How to use the Apprenticeship Levy to boost productivity

By Kate Temple-Brown

Upskilling ensures productivity. So what's stopping leaders from making effective use of levy-funded online courses?

 

Kate Temple-Brown, client director at The Opportunity Group, investigates

 

Why are firms not using their Apprenticeship Levy?


Let’s start with the facts; since the apprenticeship levy was introduced, apprenticeship recruitment has decreased. Employers would seemingly rather surrender their funds to the Government than spend them on their new or even their existing employees.

The reason given time and again is that the regulatory constraints are too tight and governance too complicated.

Unfortunately, the seeming complexity of creating a strategic and meaningful way to maximise the apprenticeships opportunity has led to only a third of Apprenticeship Levy funds being spent.

 

The Government launched the Apprenticeship Levy as ‘employer led’ but I don’t believe it has been supportive of employers in truly maximising the opportunities or transparent about what good looks like in an apprenticeship.

Risk-averse employers who see their apprenticeship levy pot as a 'tax' need to embrace opportunity


In such a time of change and uncertainty, employers become increasingly more risk averse and many want to fall back on their old ways of working in order to free up time and effort to focus on the things they believe they have to innovate.

Employers cite fears surrounding the associated regulations and a lack of flexibility as reasons for not venturing into apprenticeships and many simply see their levy pot as a tax to be collected by the Government.

It was only last year that employers were given the right to determine where 25% of their unspent funds went by enabling them to be donated to smaller, no levy payers. Why it is such a small percentage?

Why couldn’t a large firm donate all of their own Apprenticeship Levy to others who want and need the funding for their own development strategies – at least supporting a community wide appreciation of the benefits of development.

How to find the right apprenticeship 'standard' for you


A further issue surrounds the way standards are created and curated. Standards sit in ‘occupational routes,’ aka industry specialisms, which are determined by an advisory panel. The issue here is that actual jobs often do not adhere to these occupational routes.

Data is a great example. Nearly all roles need data capability but the apprenticeships all sit in ‘digital’ as an occupational route when, in fact, data-oriented skills are at the heart of the most essential roles for the future of work!
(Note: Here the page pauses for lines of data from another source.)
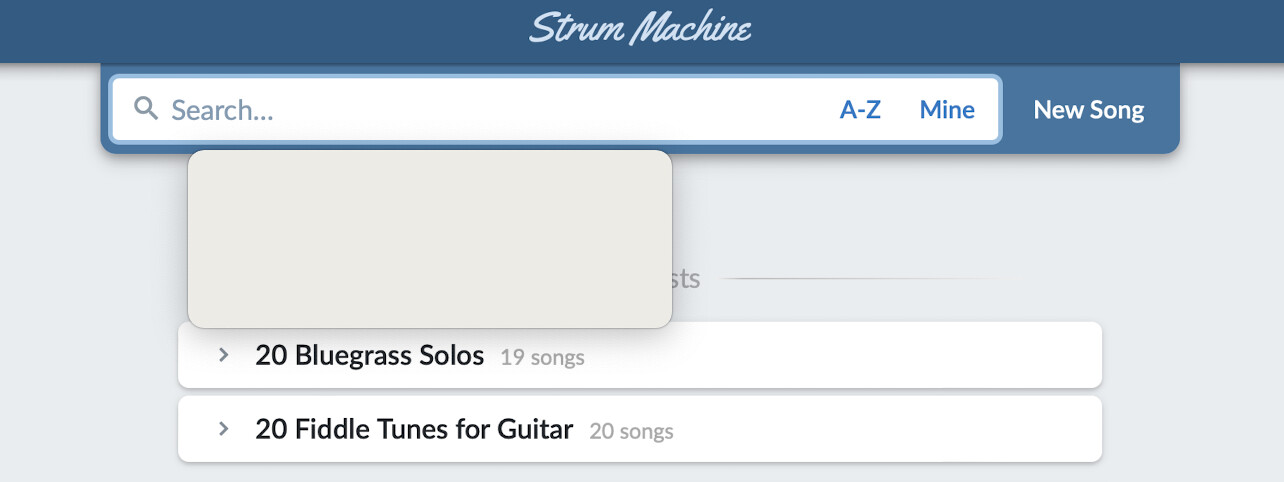Expand the 20 Bluegrass Solos chevron
This screenshot has width=1284, height=482.
tap(224, 354)
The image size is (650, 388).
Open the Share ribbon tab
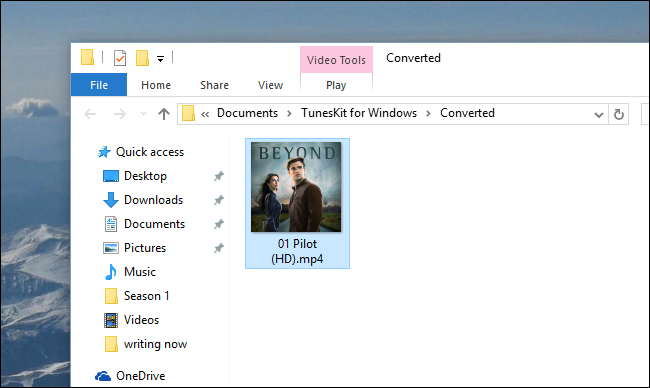(214, 85)
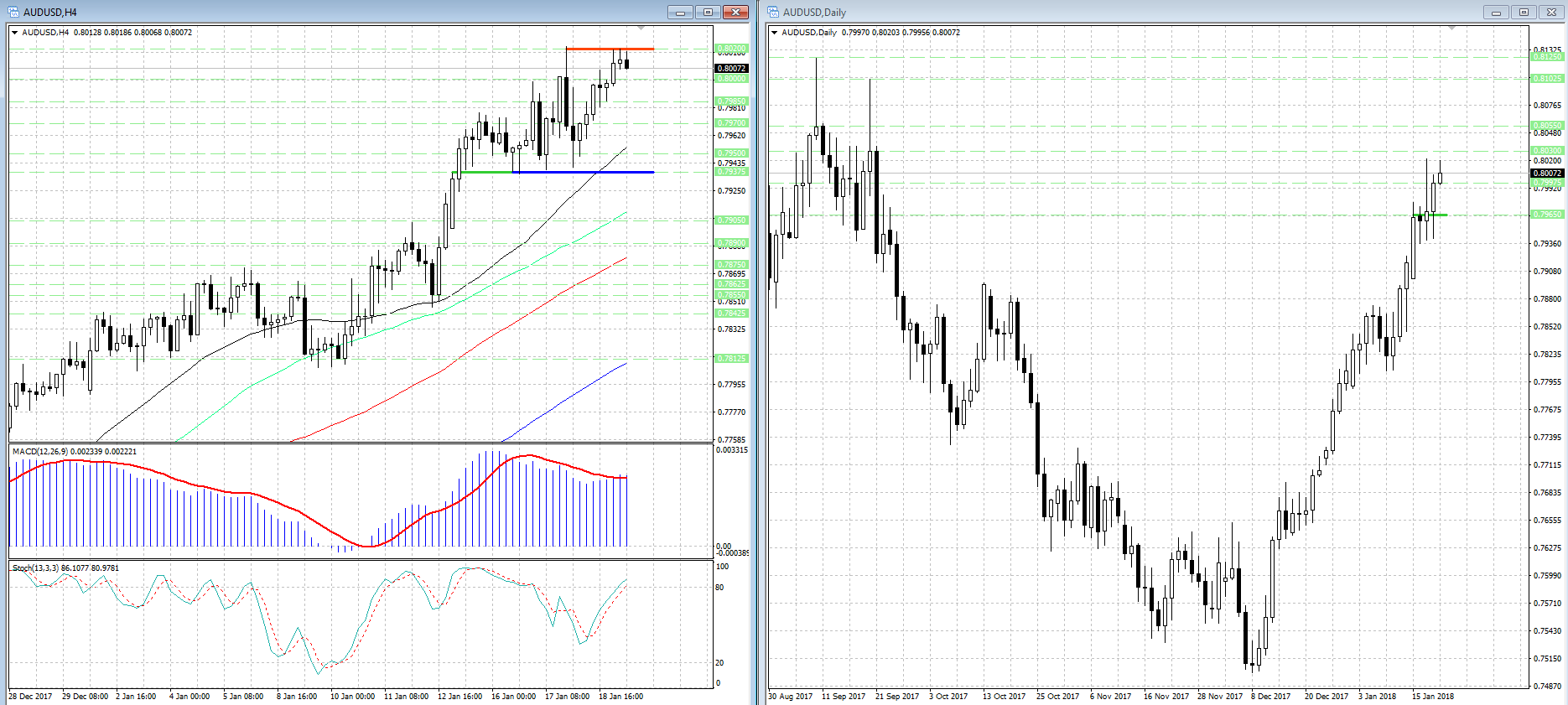
Task: Click the 0.80072 current price label on H4
Action: 731,69
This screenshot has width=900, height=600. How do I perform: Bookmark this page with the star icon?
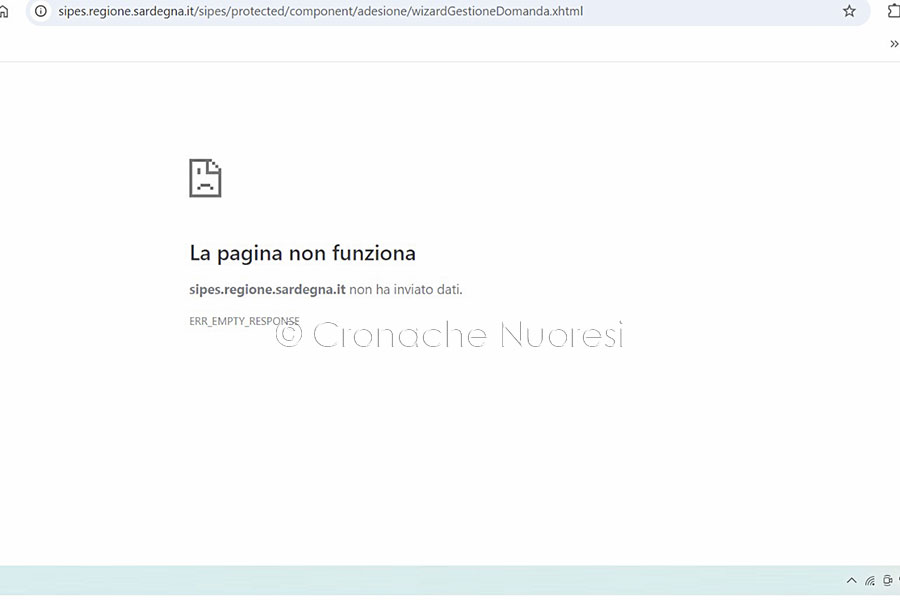(x=849, y=11)
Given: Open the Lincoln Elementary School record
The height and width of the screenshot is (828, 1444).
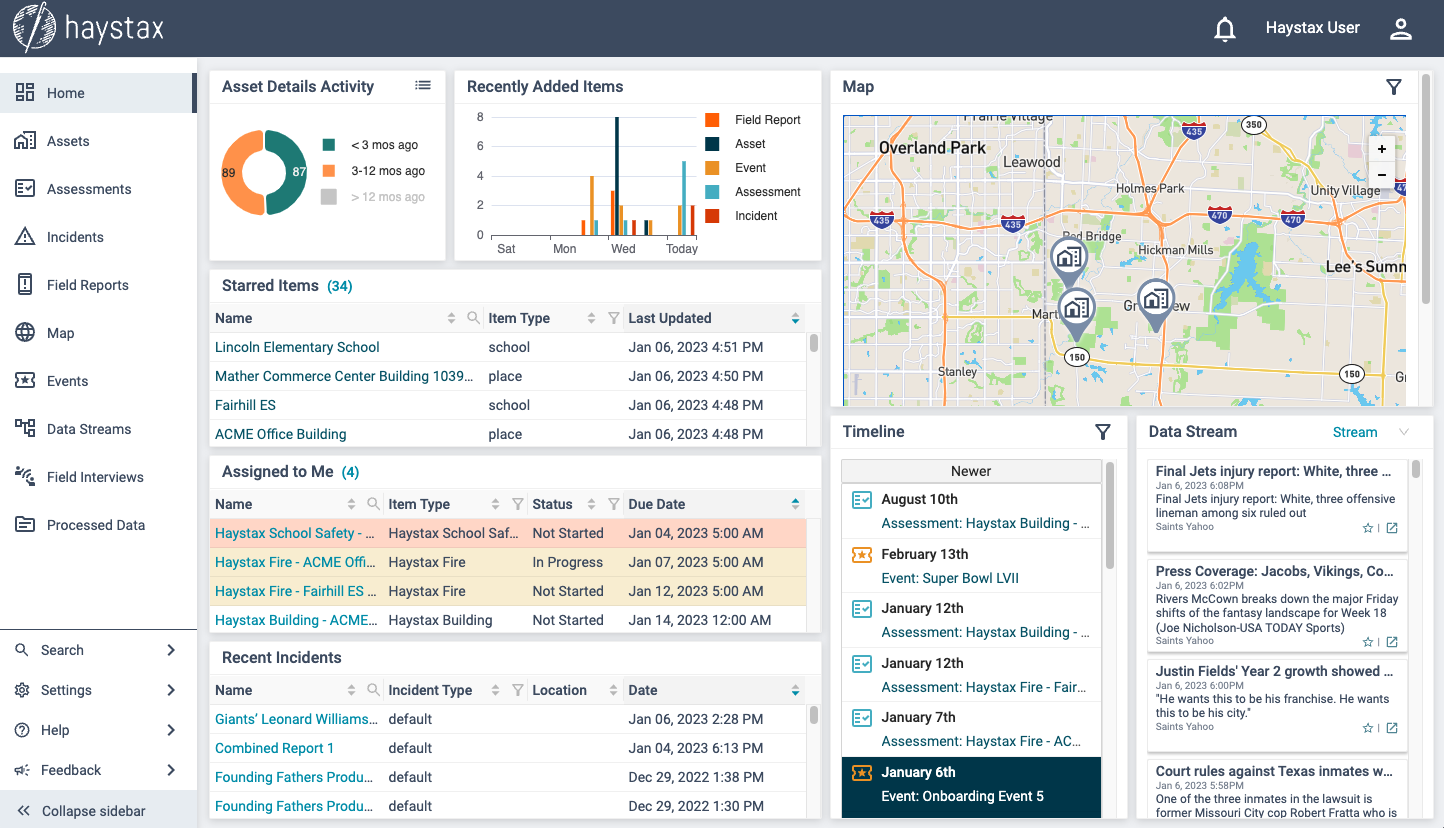Looking at the screenshot, I should pos(297,347).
Finding the right standard for your organisation’s needs is possibly the hardest part of the process and many employers fall at that hurdle. No one has told them that there is more flexibility than just occupational routes (with the associated knowledge skills and behaviours) so they think they need to create a new standard rather than engage with an apprenticeship training provider to tailor an existing standard to their needs.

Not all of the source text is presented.